• DIRECTIVE:
Can you copy each of the records below line for line, leaving out the pictures?

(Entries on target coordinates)
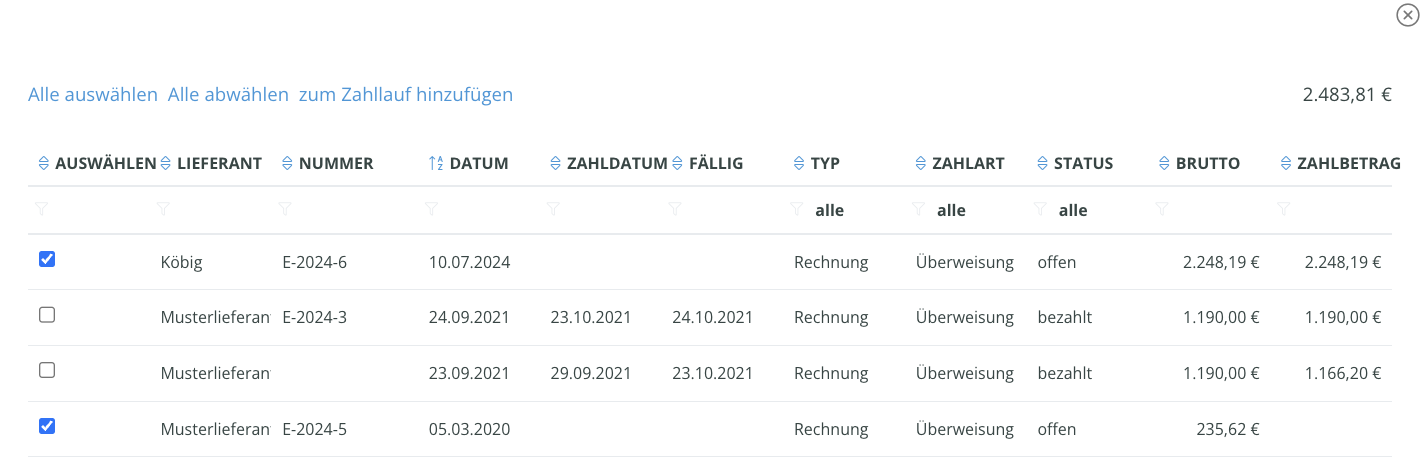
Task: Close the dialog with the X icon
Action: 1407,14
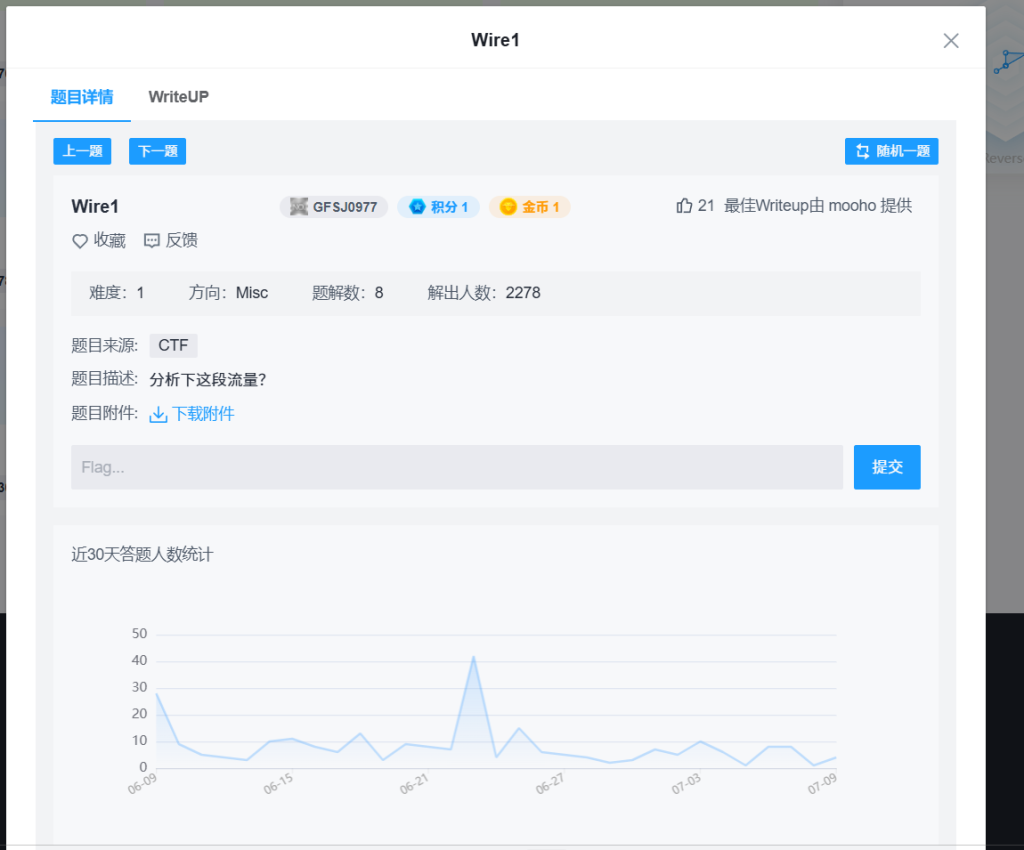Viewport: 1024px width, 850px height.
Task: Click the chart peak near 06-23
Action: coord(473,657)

• THE REPLY:
Task: Close the dialog with the X icon
Action: 1407,14
Viewport: 1024px width, 850px height.
Task: Click the chart peak near 06-23
Action: coord(473,657)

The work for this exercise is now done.